The SDSU BioScience Center was established to study the links between infection, inflammation, and cardiovascular disease. One of the most important concerns is the periodontitis-atherosclerosis connection, which is well-recognized in the dental community. Numerous epidemiologic studies have reported an association, with a relative risk ratio of about 1.4. However, because there has not been a clear demonstration of causality, the American Heart Association does not list periodontal disease as a risk factor for atherosclerosis, and most cardiologists and internists pay little attention to oral health.


Atherosclerosis, or hardening of the arteries, is responsible for coronary artery disease, stroke, and peripheral vascular disease, which together represent the leading cause of death in the U.S. Approximately eight million Americans suffer from atherosclerosis, and the incidence and mortality from atherosclerosis is much higher among the disadvantaged. This same segment of society also has limited access to dental care and suffers from a higher incidence of periodontal disease, approaching 50% in some subgroups. The risk of periodontal disease is greatly increased in patients with diabetes, who also suffer from more severe cardiovascular disease.


The earliest and most sensitive predictor of atherosclerosis is a measure of vascular function called flow-mediated dilation. In men with established atherosclerotic disease, the presence of periodontal disease was associated with greater endothelial dysfunction, which improved after aggressive treatment of the periodontal disease. The major open question is whether treating periodontal disease early can delay or even prevent the development of atherosclerosis.
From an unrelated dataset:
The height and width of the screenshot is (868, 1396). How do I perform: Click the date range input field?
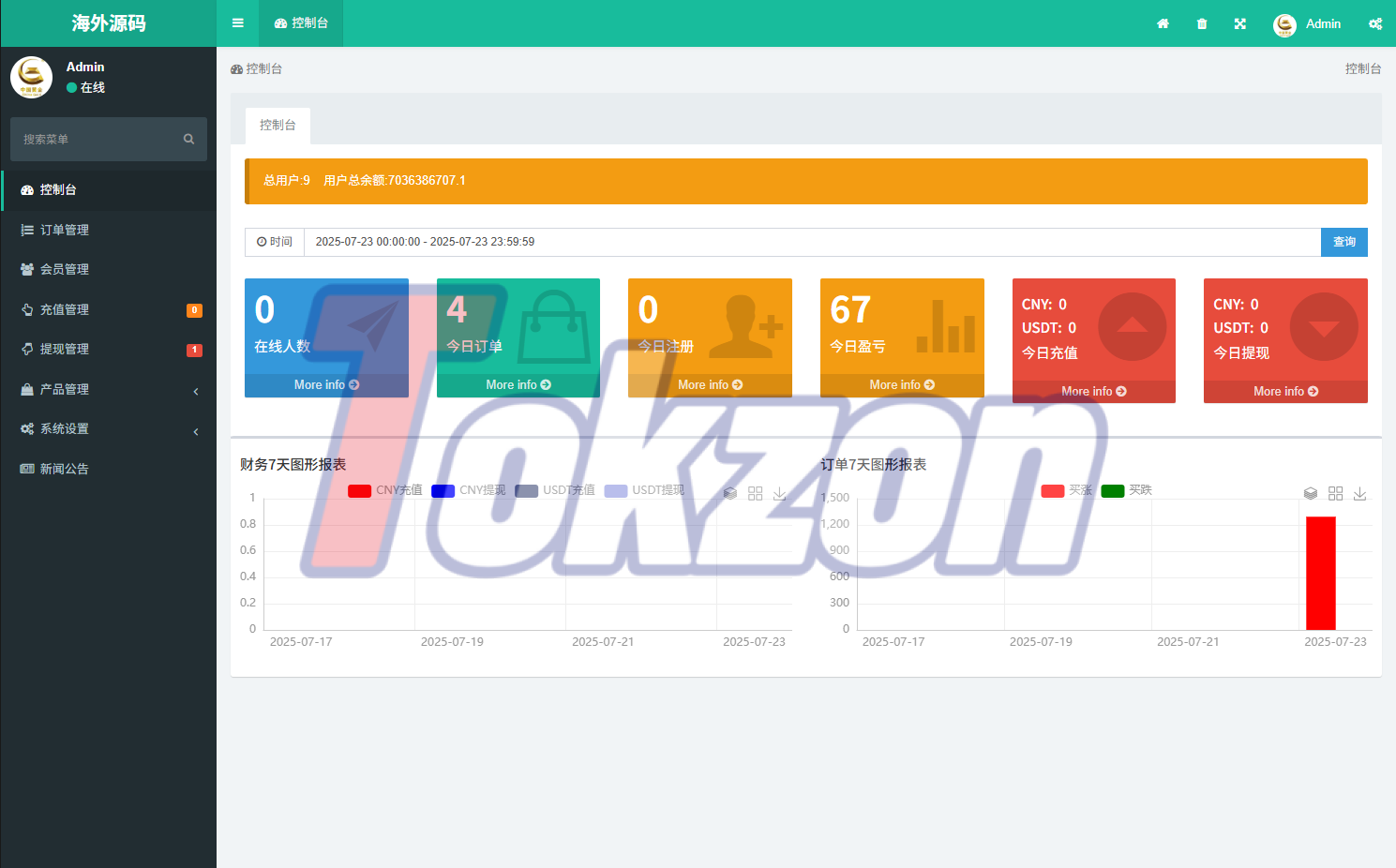click(811, 242)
The SDSU BioScience Center proposes to address this question by studying periodontal disease and vascular dysfunction in disadvantaged Hispanic teens and young Native American. We have assembled a team of investigators including dentists, cardiologists, microbiologists, and epidemiologists. We will identify children and young adults with periodontal disease (and age-matched controls), and will evaluate them for early signs of atherosclerosis. After treating their periodontal disease we will reevaluate their vascular function. A second exciting aspect of this study is the detailed microbiological study planned. Using a new and powerful DNA sequencing technology, we will survey all microorganisms present in the mouths of patients with and without periodontal disease. This is coupled to bioinformatics technology which will allow us to associate bacterial species or complex bacterial populations with periodontal disease, atherosclerosis, or other conditions. We will also characterize the bacterial populations after periodontal treatment.
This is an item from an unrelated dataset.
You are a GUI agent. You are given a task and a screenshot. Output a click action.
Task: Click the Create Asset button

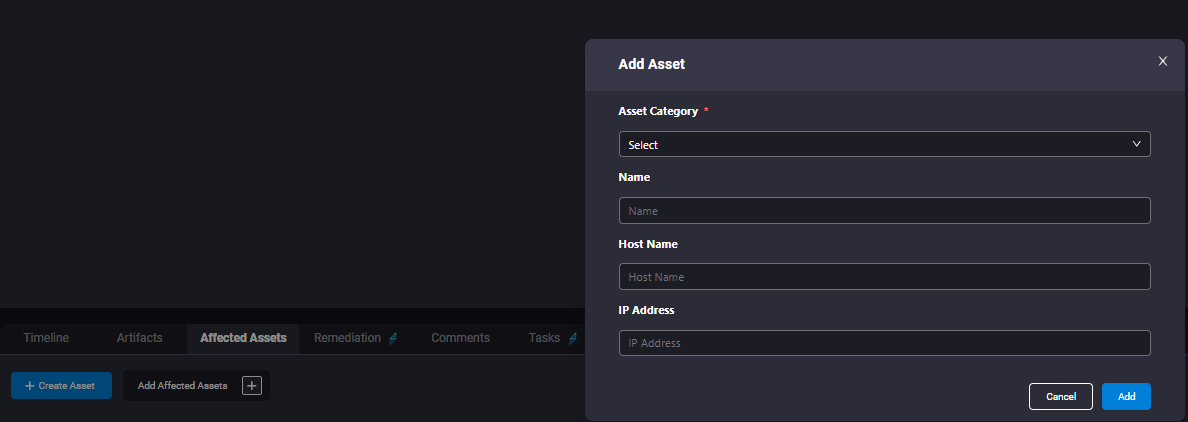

The study will be carried out in conjunction with Dorothy Zirkle, Director of Community School Programs for Price Charities, and Dr. Daniel Calac, Medical Director, and Dr. Carrie Lambert, Dental Director, both of the Indian Health Council located in Pauma Valley. We have assembled an outstanding team of investigators, including Dr. Anthony Demaria and Dr. Wendy Austin of UCSD Cardiology, microbiologist Dr. Scott Kelley and Lena van der Stap of SDSU Biology and Computation Sciences, Dr. Suzanne Lindsay and Dr. Stephanie Brodine of SDSU Graduate School of Public Health, and Dr. Jack Luomanen, DMD, of Community Dental Health Consultants. Dr. Nadia Hermiz of Calbiotech, Inc., will measure serum markers of inflammation that are known to accelerate atherosclerosis, including TNF-alpha, interleukin-6, and C-reactive protein. The study, once we have obtained the necessary funding, will take one to two years to complete. We hope to be able to demonstrate that periodontal disease is a treatable contributing factor in the development of atherosclerotic heart disease. This study will be important to establishing new heart disease prevention guidelines for the American Heart Association and the American Academy of Pediatrics.


The BioScience Center is committed to responding to the microbial basis of heart disease through research, public health, and technology development. We currently have four faculty members with plans to recruit 8 more in the coming years, and are in the early stages of fundraising to complete the construction of two remaining floors. Other research programs in the BioScience Center focus on ischemic heart disease, Chagas disease, viral cardiomyopathy, and obesity.